He stared at me so truculently that I was moved to righteous wrath; and I answered him back. I told him what I thought of him and his clothes and his conduct at quite some length. When I had finished he seemed to have gained a new attitude of aggravating wise superiority.
"That's all right, kid; that's all right," he assured me; "keep your hair on. I ain't such a bad scout; but you gotta get used to me. Give me my hop and I'm all right. Now about this Hooper; you say you know him?"
"None better," I rejoined. "But what's that to you? That's a fair question."
He bored me with his beady rat eyes for several seconds.
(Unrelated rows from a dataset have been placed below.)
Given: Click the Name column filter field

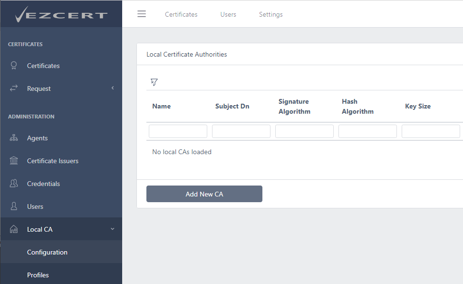Looking at the screenshot, I should tap(178, 131).
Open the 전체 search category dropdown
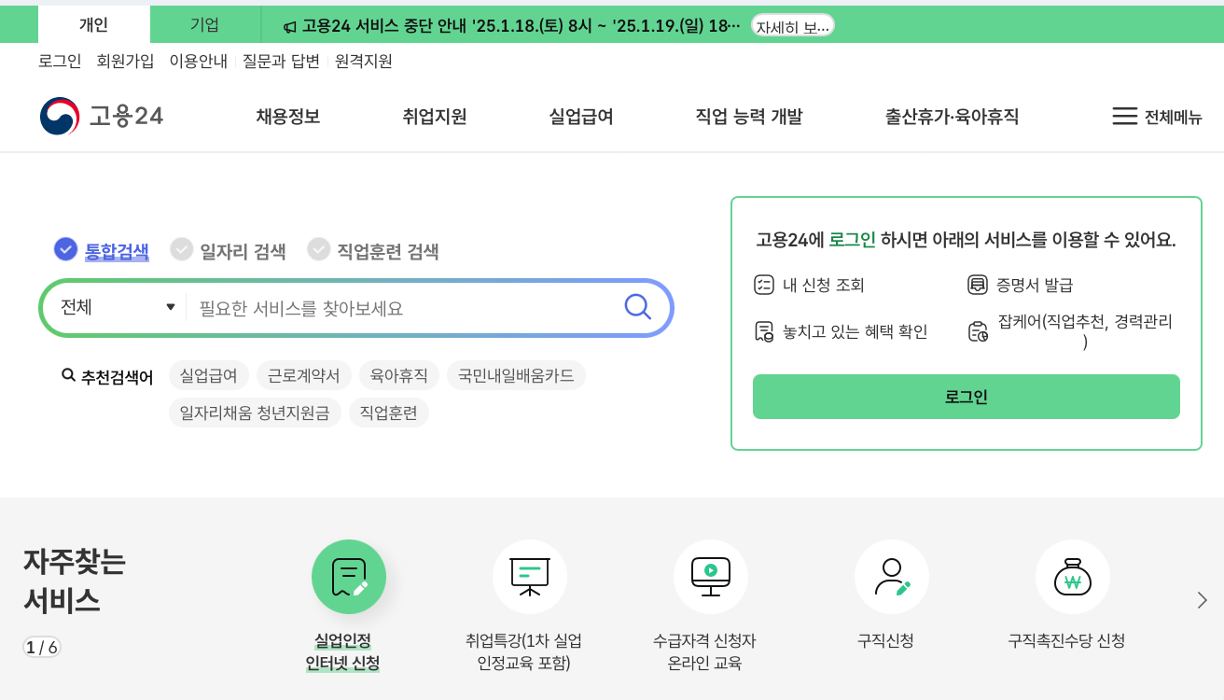Image resolution: width=1224 pixels, height=700 pixels. coord(114,307)
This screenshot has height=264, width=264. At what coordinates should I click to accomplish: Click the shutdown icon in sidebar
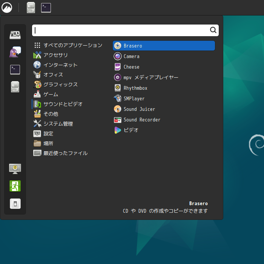coord(15,204)
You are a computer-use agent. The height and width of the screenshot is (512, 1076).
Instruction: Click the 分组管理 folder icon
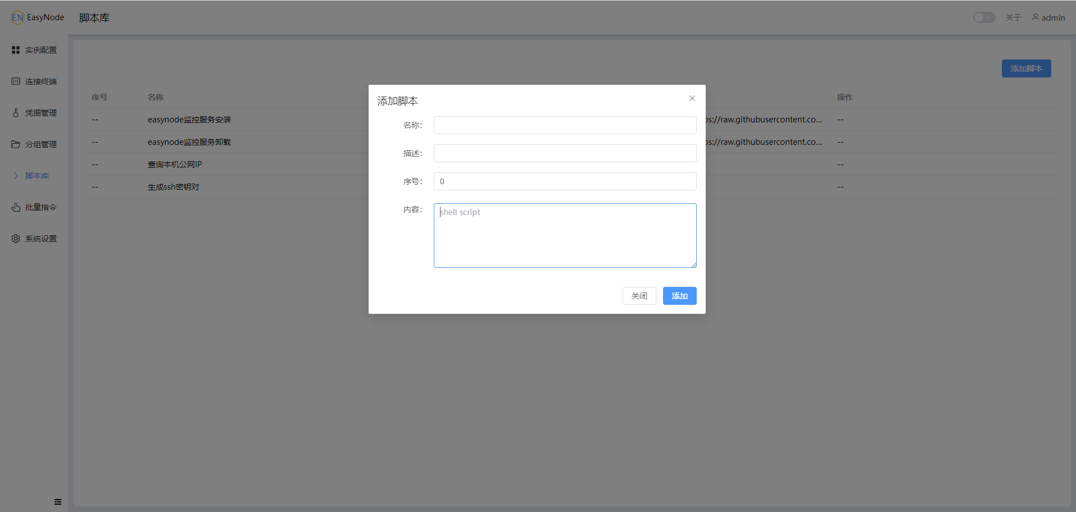(x=16, y=144)
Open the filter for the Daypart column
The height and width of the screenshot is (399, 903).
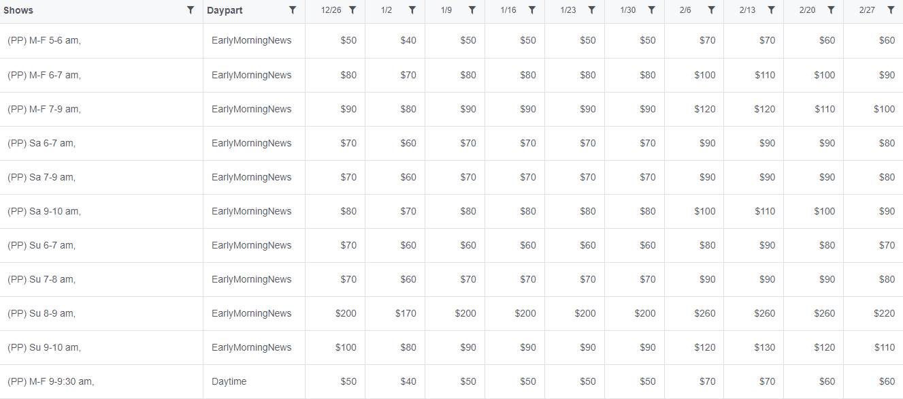293,10
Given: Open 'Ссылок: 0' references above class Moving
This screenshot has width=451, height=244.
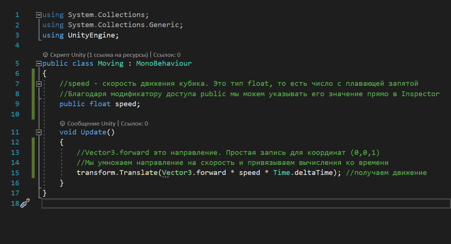Looking at the screenshot, I should point(167,55).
"Friend of yours?" he asked, briefly.
Something in the intonations of his voice induced me to frankness.
"I have good cause to think he's trying to kill me," I replied.
He produced a pocketbook, fumbled in it for a moment, and laid before me a clipping. It was from the Want column of a newspaper, and read as follows:
A.A.B.—Will deal with you on your terms. H.H.
"A.A.B. that's me—Artie Brower. And H.H.—that's him—Henry Hooper," he explained. "And that lil' piece of paper means that's he's caved, come off, war's over. Means I'm rich, that I can have my own ponies if I want to, 'stead of touting somebody else's old dogs. It means that I got old H.H.—Henry Hooper—where the hair is short, and he's got to come my way!"